Hot Pots Kept Ancient Siberian Hunters Alive And Warm
Anil - Feb 05, 2020
Scientists assumed that such a hot-pot technique could support these ancient hunters to absorb plenty of nutritional food.
History evidence has proven that ancient Siberian hunters would not have survived without heat-resistant pots. A recent study has shed a light on how these ancient hunters could survive thanks to the help of hot pots. To achieve the conclusion, scientists analyzed and extracted lipids and fats from a few ancient pieces of pottery around the world, as well as fragments that originated from several areas in Russia.

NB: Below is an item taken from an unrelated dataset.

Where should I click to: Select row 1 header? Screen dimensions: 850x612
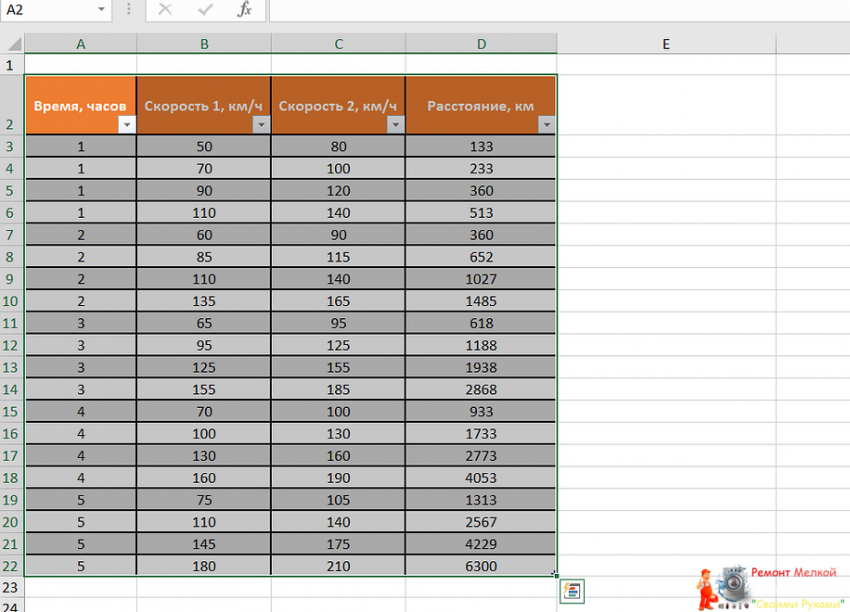[x=12, y=65]
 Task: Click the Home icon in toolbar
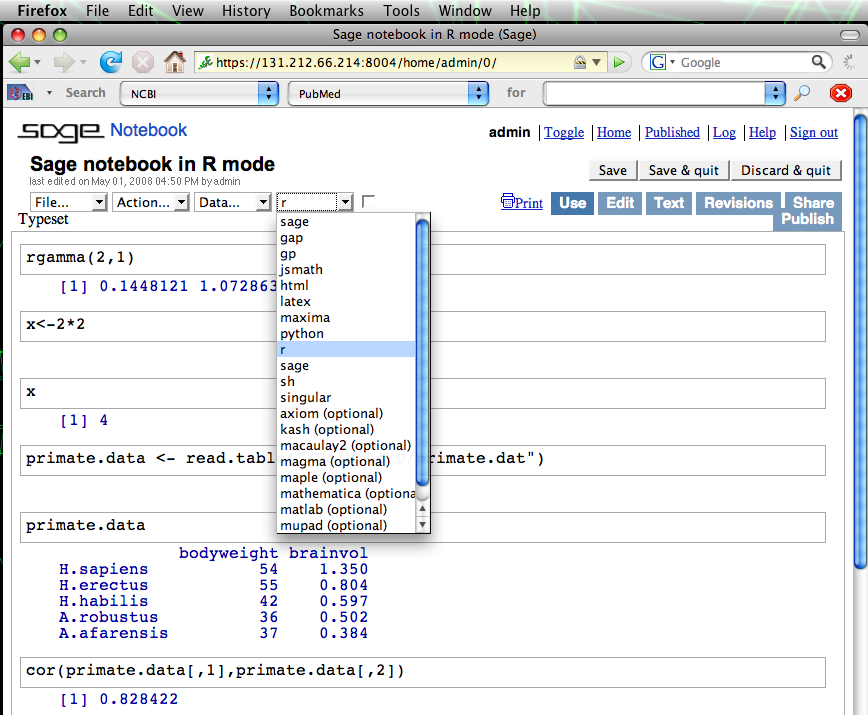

Published in the journal Quaternary Science Reviews last week, the research has reached a conclusion that Siberian hunters were relying on clay pots resistant to heating roughly 16,000 years ago. Scientists assumed that such a hot-pot technique could support the hunters to absorb plenty of nutritional food at that time.
It could be seen also that through the preservation of lipids and fats in the clay fragments originated from dig sites surrounding Amur River of Russia, ancient hunters from Siberia were likely to use vessels to cook fish such as migratory salmon. Experiments also revealed such biochemicals in clay fragments collected from nearby islands in Japan.

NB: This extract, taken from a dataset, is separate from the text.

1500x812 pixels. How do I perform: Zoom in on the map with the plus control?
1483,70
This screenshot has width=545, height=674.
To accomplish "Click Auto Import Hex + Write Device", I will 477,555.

In addition to the study, heat-resistant pots actually did not come from one single source. But such clay technology was designed in an independent way by unrelated groups, showing a parallel innovation process.
In fact, only some of those Siberian hunters made use of the technology to cook migratory fish. Lipids and fats in fragments showed that some of the groups used the heat-resistant clay vessels to extract marrow and grease from the meat, bones, and cartilage of ruminant species.
Through the usage of different methods to design and develop clay pots in different groups, the timing of pottery arrival showed that it played a considerably important role in supporting hunters’ survival through severe environment conditions. It is known that the glacial maximum in the ice age happened around 26,000 or 20,000 years ago. Roughly 19,000 years ago, the temperatures started to rise and the ice began to melt, gradually opening up Siberian inhospitable areas to the habitation. The ability for dietary through the usage of heat-resistant vessels had assisted ancient groups of nomadic hunters in repopulating the newly discovered areas of Siberia.